Which version of Cassandra are you using ? Since Cassandra 3.4, COPY commands has a bunch of options to handle empty or null strings:

cqlsh:system_schema> help COPY

        COPY [cqlsh only]

          COPY x FROM: Imports CSV data into a Cassandra table
          COPY x TO: Exports data from a Cassandra table in CSV format.

        COPY <table_name> [ ( column [, ...] ) ]
             FROM ( '<file_pattern_1, file_pattern_2, ... file_pattern_n>' | STDIN )
             [ WITH <option>='value' [AND ...] ];

        File patterns are either file names or valid python glob expressions, e.g. *.csv or folder/*.csv.
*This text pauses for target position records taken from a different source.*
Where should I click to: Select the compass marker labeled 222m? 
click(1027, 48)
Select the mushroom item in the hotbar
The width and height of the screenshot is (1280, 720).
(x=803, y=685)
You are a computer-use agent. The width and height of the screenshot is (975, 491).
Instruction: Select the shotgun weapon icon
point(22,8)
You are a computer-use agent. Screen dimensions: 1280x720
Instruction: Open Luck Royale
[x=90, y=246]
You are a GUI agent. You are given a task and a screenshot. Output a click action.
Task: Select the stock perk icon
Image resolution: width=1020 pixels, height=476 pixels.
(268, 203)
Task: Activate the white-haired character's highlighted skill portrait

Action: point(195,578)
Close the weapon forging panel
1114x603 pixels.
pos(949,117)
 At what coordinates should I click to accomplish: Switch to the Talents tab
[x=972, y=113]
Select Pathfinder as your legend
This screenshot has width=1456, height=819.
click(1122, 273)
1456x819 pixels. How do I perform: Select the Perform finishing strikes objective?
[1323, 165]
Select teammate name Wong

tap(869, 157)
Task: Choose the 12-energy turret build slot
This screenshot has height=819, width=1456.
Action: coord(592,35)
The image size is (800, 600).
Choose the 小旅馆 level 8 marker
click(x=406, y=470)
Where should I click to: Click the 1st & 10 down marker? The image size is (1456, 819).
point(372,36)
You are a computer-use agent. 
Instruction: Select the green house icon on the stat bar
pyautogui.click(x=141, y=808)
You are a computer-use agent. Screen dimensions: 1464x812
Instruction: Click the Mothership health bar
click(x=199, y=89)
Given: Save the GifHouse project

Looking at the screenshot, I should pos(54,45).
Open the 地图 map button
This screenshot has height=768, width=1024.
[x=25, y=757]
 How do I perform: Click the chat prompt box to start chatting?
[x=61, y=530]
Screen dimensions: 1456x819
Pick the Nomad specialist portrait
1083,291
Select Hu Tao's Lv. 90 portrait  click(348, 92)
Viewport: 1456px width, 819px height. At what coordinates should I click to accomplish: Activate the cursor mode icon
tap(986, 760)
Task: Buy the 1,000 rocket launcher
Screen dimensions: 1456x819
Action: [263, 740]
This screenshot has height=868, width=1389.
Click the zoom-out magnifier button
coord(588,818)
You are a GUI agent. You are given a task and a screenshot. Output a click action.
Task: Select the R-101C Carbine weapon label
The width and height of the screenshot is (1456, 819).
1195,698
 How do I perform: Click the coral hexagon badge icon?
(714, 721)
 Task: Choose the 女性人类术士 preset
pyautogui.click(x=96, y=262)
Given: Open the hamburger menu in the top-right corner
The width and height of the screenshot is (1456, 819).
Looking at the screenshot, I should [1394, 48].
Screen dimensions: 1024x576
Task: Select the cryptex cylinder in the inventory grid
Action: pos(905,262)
        COPY <table_name> [ ( column [, ...] ) ]
             TO ( '<filename>' | STDOUT )
             [ WITH <option>='value' [AND ...] ];

        Available common COPY options and defaults:

          DELIMITER=','           - character that appears between records
          QUOTE='"'               - quoting character to be used to quote fields
          ESCAPE='\'              - character to appear before the QUOTE char when quoted
          HEADER=false            - whether to ignore the first line
          NULL=''                 - string that represents a null value

As you can see, by default the option NULL='' means that empty string is treated as null value. To change this behavior, set NULL='null' or whatever character you want for null value ...

doanduyhai
  • 8,712
  • 27
  • 26